→ Information:
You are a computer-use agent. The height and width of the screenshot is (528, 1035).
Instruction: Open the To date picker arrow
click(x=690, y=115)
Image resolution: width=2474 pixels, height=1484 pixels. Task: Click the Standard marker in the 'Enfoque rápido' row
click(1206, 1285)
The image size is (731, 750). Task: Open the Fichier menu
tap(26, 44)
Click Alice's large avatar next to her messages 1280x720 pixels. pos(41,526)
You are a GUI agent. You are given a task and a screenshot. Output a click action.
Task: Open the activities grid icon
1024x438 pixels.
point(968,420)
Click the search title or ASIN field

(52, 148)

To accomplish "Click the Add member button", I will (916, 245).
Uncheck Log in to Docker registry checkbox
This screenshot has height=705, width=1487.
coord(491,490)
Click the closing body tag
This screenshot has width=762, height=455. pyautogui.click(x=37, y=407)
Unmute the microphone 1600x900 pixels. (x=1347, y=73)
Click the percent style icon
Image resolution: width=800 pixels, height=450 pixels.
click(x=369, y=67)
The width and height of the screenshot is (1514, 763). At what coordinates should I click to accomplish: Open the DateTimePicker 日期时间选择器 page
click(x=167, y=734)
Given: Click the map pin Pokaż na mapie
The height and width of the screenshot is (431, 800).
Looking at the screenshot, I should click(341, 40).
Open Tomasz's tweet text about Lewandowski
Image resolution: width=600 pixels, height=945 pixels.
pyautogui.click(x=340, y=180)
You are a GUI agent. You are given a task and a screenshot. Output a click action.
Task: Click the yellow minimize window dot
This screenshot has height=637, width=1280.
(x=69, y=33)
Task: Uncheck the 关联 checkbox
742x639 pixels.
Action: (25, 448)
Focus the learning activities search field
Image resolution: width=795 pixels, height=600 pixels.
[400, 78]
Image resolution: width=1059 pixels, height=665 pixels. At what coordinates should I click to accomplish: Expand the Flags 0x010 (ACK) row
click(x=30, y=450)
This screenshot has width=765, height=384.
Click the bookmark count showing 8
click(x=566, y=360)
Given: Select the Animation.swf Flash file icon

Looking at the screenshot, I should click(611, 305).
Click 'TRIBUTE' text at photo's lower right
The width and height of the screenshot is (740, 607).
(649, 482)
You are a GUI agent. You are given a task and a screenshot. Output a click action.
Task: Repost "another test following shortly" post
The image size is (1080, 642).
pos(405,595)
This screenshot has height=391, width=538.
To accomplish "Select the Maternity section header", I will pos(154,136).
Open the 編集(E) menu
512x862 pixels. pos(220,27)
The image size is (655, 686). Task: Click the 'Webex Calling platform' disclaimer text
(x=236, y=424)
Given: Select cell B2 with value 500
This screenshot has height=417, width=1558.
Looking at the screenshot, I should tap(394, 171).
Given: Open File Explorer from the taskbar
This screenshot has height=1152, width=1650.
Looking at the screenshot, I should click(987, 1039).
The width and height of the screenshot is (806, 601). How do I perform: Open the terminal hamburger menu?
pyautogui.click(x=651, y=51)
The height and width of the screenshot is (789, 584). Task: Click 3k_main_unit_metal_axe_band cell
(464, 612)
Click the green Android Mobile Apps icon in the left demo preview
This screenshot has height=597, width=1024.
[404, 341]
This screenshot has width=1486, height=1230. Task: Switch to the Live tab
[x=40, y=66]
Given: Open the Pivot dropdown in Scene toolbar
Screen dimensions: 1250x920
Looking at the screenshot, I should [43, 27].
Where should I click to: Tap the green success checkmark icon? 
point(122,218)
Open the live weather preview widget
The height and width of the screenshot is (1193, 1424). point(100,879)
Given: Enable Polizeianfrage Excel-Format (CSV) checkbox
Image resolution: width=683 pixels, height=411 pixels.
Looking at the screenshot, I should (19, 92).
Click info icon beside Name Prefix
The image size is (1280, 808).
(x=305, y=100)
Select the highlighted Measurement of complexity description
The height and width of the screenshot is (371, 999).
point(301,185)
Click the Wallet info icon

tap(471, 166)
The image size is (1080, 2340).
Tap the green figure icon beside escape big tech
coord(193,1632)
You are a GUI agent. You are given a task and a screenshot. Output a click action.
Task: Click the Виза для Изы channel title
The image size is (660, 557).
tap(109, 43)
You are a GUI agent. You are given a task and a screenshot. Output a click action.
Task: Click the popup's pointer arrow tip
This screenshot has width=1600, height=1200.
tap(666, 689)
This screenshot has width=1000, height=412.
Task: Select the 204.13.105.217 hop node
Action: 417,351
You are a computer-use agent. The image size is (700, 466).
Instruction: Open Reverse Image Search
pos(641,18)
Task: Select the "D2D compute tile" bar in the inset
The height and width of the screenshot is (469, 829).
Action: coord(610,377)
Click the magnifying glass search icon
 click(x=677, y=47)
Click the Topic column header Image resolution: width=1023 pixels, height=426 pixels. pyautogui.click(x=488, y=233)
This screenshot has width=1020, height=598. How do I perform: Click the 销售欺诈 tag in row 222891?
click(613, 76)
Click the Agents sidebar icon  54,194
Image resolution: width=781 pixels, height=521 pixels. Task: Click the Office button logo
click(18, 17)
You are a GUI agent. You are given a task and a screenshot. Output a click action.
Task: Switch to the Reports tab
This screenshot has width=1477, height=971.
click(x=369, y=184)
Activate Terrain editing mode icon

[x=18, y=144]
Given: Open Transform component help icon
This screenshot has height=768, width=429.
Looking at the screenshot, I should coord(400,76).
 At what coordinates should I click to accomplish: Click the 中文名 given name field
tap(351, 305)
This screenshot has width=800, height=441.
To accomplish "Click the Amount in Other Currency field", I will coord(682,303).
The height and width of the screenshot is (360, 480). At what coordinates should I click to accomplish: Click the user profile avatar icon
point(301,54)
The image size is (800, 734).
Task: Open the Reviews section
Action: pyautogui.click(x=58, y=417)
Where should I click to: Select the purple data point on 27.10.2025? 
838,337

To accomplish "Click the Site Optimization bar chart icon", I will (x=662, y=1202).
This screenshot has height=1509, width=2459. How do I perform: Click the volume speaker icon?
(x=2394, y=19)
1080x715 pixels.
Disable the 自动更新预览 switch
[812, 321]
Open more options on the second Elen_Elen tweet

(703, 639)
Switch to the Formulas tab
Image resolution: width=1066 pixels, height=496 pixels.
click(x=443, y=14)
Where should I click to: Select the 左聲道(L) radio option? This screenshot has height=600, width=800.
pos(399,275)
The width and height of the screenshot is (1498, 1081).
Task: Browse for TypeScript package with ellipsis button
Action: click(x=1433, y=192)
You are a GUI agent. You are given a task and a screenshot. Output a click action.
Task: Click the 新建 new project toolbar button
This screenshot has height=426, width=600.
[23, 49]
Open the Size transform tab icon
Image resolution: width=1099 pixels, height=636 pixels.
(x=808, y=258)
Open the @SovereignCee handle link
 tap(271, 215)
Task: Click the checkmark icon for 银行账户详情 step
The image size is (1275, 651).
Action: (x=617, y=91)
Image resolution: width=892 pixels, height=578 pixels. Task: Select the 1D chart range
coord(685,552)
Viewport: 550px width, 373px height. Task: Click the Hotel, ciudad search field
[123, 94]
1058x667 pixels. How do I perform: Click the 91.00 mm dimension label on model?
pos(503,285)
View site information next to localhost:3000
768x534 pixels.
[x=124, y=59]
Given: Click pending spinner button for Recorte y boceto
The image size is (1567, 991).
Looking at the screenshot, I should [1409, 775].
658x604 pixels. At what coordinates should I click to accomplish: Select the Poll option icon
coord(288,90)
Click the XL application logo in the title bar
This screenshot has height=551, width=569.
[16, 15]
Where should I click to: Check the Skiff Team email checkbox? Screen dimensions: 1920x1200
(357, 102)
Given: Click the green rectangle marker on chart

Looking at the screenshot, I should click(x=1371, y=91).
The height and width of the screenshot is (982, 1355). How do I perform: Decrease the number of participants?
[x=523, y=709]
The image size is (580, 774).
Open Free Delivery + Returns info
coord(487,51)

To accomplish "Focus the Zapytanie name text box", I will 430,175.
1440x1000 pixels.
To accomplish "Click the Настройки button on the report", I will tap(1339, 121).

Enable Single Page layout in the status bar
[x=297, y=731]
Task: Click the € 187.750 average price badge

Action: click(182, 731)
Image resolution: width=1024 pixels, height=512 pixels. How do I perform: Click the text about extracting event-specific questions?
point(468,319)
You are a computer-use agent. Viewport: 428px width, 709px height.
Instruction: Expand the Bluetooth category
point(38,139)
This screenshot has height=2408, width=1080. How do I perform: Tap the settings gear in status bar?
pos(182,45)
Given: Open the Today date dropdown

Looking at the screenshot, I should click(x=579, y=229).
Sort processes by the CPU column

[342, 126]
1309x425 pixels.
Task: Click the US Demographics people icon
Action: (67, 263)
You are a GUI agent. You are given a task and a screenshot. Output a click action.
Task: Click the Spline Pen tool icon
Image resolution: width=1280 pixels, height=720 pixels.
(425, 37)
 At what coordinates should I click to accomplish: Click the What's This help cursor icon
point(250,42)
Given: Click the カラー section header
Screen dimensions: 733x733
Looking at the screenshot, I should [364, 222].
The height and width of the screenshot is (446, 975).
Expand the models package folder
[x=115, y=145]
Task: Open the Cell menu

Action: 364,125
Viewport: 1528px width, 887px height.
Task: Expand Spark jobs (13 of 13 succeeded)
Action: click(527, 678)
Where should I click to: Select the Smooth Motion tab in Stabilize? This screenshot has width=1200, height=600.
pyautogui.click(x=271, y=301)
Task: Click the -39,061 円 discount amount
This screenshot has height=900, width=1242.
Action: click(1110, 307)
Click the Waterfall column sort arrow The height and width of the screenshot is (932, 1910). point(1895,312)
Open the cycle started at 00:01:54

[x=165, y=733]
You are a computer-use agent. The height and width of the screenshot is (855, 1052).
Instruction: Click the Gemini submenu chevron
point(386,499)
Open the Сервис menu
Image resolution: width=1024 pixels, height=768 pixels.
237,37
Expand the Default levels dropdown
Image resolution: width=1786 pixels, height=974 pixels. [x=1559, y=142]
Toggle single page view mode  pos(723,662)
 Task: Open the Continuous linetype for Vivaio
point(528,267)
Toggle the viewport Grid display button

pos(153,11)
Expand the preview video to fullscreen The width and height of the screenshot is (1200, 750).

→ What this task involves: Count every line in the listing where the string "computer" occurs. Give the total alone.

→ Written solution: 4